Your question doesn't really make much sense though. If you are "passing them back up" to a method implemented in a superclass, then this voids the entire point of your question as the superclass will be handling the data.
I am going to assume the setError methods is a simple setter that sets a String variable to store an error message that you plan to access after checking the data. Since you want to have the data in your preferred type, just create a new array of strings in your class and ignore the superclass. You can even use both if you so desire.
public class HtmlFieldValidator extends AbstractAnnotationCheck<HtmlDefaultValue> {
public String[] errorMessages = null;
public void setErrorMessages(String[] s) {
this.errorMessages = s;
}
public boolean isSatisfied( Object o, Object o1, OValContext oValContext, Validator validator ) throws OValException {
if (o1 == null) {
return true;
} else {
CleanResults cleanResults = UIowaAntiSamy.cleanHtml((String) o1);
if (cleanResults.getErrorMessages().size() > 0) {
//String errors = StringUtils.join(cleanResults.getErrorMessages(), ", ");
//this.setMessage(errors);
this.setErrorMessages(cleanResults.getErrorMessages());
return false;
} else {
return true;
}
}
}
}
Elsewhere:
HtmlFieldValidator<DefaultValue> hfv = new HtmlFieldValidator<DefaultValue>();
boolean satisfied = hfv.isSatisfied(params);
if (!satisfied) {
String[] errorMessages = hfv.errorMessages;
//instead of using their error message
satisfy(errorMessages);//or whatever you want to do
}
EDIT:
After you updated your code I see what you mean. While I think this is sort of overdoing it and it would be much easier to just convert the string into an array later, you might be able to do it by creating a new class that extends Validator its setMessage method. In the method, you would call super.setMethod as well as splitting and storing the string as an array in its class.

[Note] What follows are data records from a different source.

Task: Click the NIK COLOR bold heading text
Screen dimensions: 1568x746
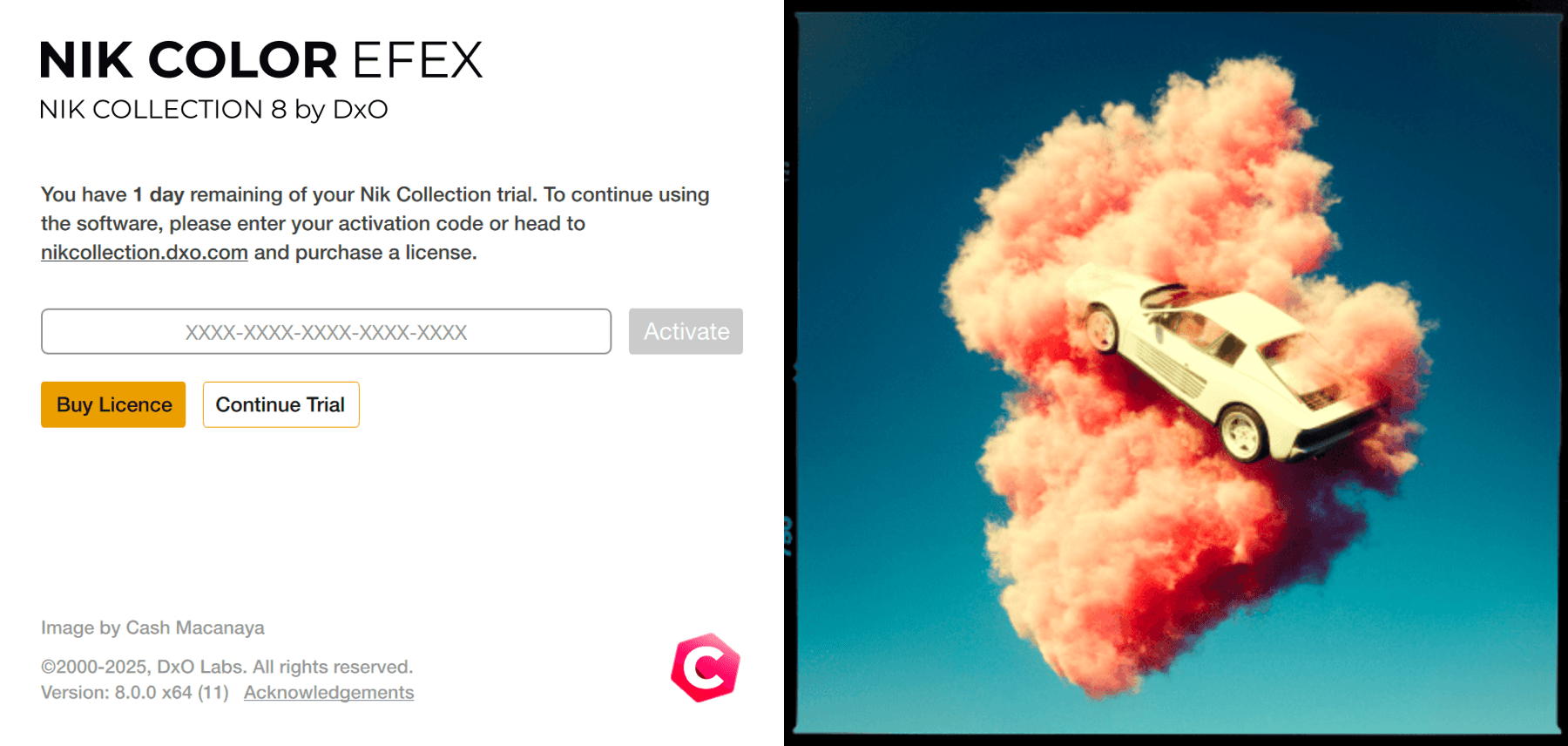Action: click(188, 60)
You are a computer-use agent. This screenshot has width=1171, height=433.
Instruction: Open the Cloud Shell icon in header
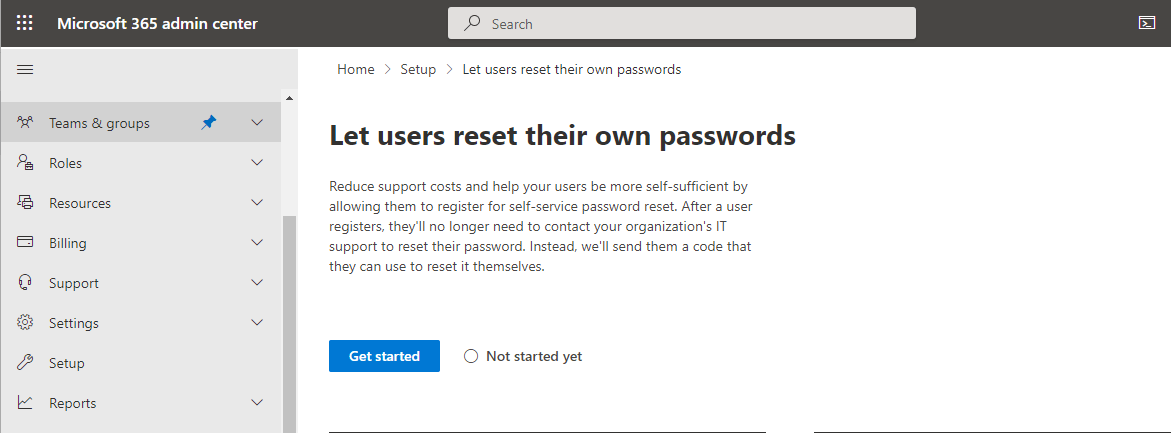[x=1146, y=22]
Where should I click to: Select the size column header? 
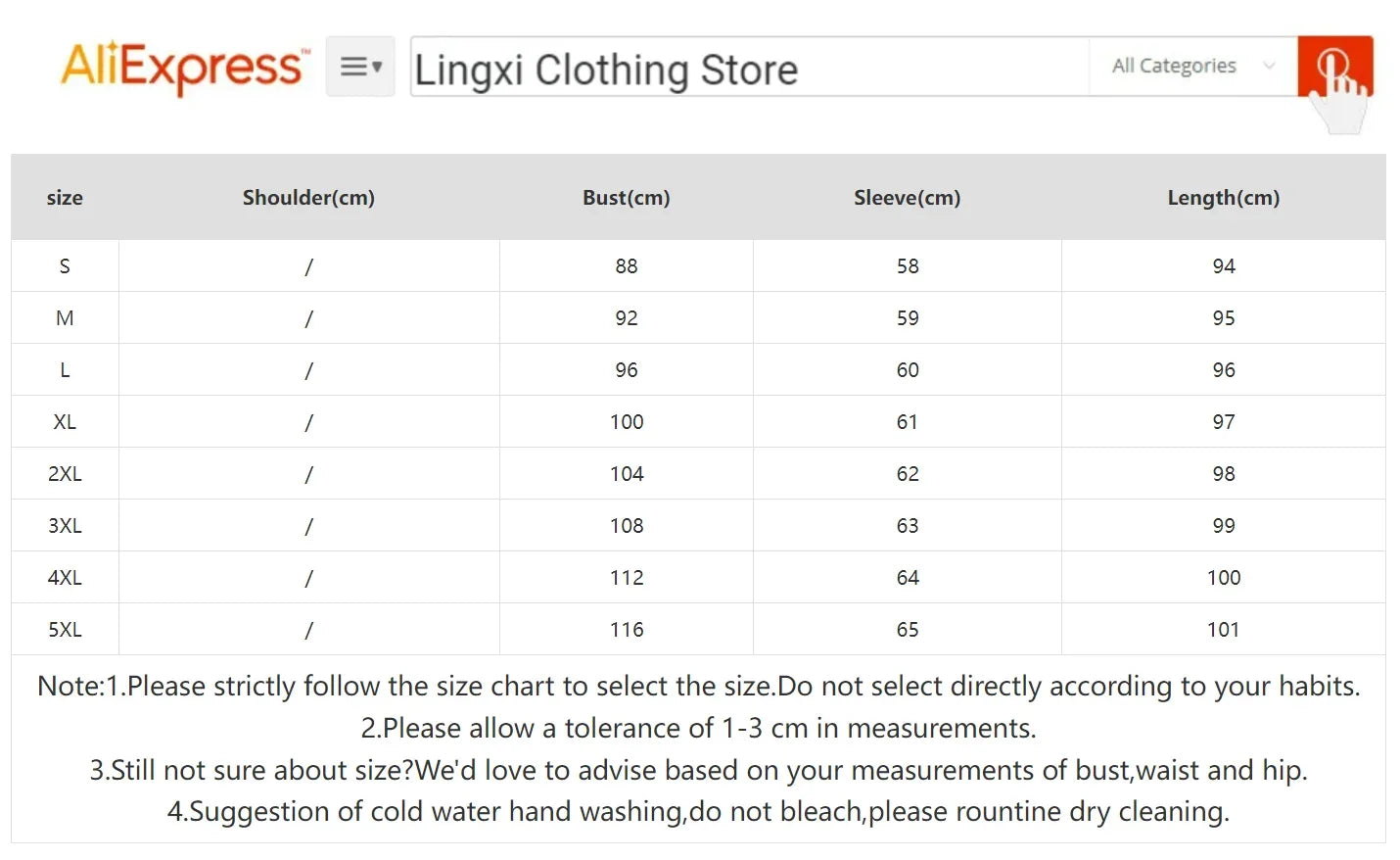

class ValidatorWithArray extends Validator {
public String[] errors;
public final static String SPLIT_REGEX = ";&spLit;";// Something unique so you wont accidentally have it in the error
public void setMessage(String error) {
super.setMessage(error);
this.errors = String.split(error, SPLIT_REGEX);
}
}
In HtmlFieldValidator:
public boolean isSatisfied( Object o, Object o1, OValContext oValContext, Validator validator ) throws OValException {
if (o1 == null) {
return true;
} else {
CleanResults cleanResults = UIowaAntiSamy.cleanHtml((String) o1);
if (cleanResults.getErrorMessages().size() > 0) {
String errors = StringUtils.join(cleanResults.getErrorMessages(), ValidatorWithArray.SPLIT_REGEX);
this.setMessage(errors);
return false;
} else {
return true;
}
}
}
And now just use ValidatorWithArray instead of Validator
The situation in which I want to achieve this was different from yours, however what I found was best in my case was to create an annotation for each error (rather than having one that would return multiple errors). I guess it depends on how many errors you are likely to be producing in my case it was only two or three.
This method makes also makes your code really easy to reuse as you can just add the annotations wherenever you need them and combine them at will.